Monday, January 28, 2013

sticky notes and receipt paper wads


Written by Rachael Heffner

While discovering myself as a writer, I quickly learned about the generalizations known as "plotter" or "pantser". I have been writing pretty much since I was a kid. I used to sit in recess and write about how my dad was such a super hero and how badass of a cop he was. And then he would fly home and make me pancakes as big as my head. Now, although I have grown older and "wiser", I still wish this would happen.

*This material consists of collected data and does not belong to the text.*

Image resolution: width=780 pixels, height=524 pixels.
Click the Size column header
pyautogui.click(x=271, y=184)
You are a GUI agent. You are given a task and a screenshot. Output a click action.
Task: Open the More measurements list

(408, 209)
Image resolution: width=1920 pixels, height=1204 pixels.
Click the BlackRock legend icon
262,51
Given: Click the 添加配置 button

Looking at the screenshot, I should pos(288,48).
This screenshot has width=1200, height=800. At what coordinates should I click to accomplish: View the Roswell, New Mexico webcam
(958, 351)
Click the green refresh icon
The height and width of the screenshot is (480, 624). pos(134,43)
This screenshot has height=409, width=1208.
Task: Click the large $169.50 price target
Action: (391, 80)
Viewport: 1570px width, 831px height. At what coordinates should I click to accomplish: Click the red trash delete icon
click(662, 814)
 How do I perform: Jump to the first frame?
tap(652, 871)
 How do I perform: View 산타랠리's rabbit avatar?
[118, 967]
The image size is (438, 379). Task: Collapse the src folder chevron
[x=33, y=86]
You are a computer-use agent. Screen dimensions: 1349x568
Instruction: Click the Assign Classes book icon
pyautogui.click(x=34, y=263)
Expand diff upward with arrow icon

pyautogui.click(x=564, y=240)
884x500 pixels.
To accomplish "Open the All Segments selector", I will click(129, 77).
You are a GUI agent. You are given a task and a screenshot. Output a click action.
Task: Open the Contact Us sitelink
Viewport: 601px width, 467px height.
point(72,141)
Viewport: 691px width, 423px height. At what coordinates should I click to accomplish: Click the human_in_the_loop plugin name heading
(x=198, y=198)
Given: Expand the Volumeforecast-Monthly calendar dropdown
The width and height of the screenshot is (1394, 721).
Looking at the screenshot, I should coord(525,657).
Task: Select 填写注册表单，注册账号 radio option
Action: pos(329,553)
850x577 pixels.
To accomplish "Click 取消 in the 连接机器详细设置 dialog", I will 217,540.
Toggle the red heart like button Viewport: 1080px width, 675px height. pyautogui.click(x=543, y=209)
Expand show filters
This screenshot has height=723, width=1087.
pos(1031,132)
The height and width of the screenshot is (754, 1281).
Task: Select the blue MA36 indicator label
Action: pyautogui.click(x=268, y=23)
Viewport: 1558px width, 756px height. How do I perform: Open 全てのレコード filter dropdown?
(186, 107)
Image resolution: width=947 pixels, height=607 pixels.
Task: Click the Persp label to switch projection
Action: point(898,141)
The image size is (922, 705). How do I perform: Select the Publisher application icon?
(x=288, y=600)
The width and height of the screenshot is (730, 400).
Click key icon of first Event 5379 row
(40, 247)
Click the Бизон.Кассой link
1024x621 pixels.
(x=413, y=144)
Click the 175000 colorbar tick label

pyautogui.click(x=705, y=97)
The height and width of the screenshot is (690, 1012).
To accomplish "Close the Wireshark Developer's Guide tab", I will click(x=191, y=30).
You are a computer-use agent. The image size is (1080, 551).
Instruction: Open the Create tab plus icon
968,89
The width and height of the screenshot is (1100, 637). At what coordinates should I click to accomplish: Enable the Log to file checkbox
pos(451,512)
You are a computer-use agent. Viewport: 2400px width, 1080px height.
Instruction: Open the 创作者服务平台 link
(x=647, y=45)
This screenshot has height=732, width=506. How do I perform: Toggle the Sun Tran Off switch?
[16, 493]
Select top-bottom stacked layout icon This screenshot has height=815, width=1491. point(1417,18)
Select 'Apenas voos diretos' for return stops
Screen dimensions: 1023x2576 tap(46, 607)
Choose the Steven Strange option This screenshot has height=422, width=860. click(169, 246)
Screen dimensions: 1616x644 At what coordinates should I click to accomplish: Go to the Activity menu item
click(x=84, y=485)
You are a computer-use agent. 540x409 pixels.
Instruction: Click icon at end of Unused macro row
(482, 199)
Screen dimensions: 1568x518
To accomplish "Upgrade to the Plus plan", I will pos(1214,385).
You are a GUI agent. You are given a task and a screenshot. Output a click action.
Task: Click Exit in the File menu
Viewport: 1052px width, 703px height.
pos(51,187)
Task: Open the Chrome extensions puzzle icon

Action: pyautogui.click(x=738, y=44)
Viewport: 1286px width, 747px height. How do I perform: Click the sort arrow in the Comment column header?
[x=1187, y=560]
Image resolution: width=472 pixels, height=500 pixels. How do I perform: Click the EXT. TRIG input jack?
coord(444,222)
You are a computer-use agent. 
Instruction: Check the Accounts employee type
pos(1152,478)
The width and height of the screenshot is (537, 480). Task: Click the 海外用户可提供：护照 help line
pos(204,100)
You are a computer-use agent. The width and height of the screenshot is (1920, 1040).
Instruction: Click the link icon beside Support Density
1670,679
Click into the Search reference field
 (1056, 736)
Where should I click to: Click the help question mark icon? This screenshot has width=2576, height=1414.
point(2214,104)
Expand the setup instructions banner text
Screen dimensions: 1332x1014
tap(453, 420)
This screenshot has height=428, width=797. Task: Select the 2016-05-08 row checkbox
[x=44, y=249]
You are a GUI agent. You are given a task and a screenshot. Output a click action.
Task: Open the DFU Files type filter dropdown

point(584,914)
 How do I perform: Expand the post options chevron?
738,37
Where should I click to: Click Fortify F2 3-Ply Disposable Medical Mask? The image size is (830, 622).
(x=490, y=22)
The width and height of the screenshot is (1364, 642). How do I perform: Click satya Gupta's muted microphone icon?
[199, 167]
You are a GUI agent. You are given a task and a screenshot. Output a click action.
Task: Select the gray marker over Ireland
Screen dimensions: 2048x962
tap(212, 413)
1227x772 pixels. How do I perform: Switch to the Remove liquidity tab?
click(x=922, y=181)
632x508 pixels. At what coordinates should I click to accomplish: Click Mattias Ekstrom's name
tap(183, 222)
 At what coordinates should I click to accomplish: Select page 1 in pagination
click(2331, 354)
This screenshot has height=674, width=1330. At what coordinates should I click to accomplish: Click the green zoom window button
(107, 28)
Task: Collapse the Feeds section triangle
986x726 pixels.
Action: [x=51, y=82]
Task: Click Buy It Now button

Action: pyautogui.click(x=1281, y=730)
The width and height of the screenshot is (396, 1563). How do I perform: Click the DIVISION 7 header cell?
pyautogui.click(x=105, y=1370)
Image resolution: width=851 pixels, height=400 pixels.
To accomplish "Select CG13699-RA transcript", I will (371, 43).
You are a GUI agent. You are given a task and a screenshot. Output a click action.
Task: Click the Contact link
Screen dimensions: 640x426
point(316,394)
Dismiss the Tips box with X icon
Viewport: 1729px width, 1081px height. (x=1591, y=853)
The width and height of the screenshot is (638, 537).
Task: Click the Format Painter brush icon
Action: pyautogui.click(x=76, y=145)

My "super hero" of a father and me.
Also starring my awesome Winnie the Pooh pjs.
As time stretched out, I began to read and write more and more things at the edge of my seat. Throughout high school, I would have said that I was in fact a pantser. I never wrote a paper until the day it was due or the night, and I also never revised a paper. I would always go with my gut, tweak a few things, and bam. I was done. That was until Junior year of high school and this all came crumbling down. I began writing my first novel when I was in my English class, desperate to find a way out of Speedway, Indiana and into something more exotic. That was when I began to write.
These are my notebooks that I wrote in for six months.
You can see my "plotting" abilities already forming. 










It started off as a pantsing project, but quickly developed into something more. Before, I had tried over and over to write a novel, to write that ONE thing that would take me away, but it never came. As I continued to write this first novel, things began to become more and more clear and that was when I knew I needed to switch things up.
I needed a plan.

At the back of my notebooks (oh, yes, the whole novel is hand written! lucky me!) I would write out the major scenes. I would write about what needed to happen and how it would happen. From there, I would construct the scene that would need to happen and then maybe make something up here and there.
This is when the evolution of the plotter came. I would write down ideas and lay them out as I worked at Steak n' Shake. I would come home with wads of napkins and receipts with the ideas and scenes on them. From there, I would lay them out storyboard like and change up everything. I would take some scenes and flip them, just to see what it made my characters do.
Fascinating, right?

That was when I became the plotter I am today, but I would say I'm more of a mixture, leaning toward the plotting side. I still write something and let things happen. I tweak and send off to professors all the time, but hopefully, that will change and I can become more organized.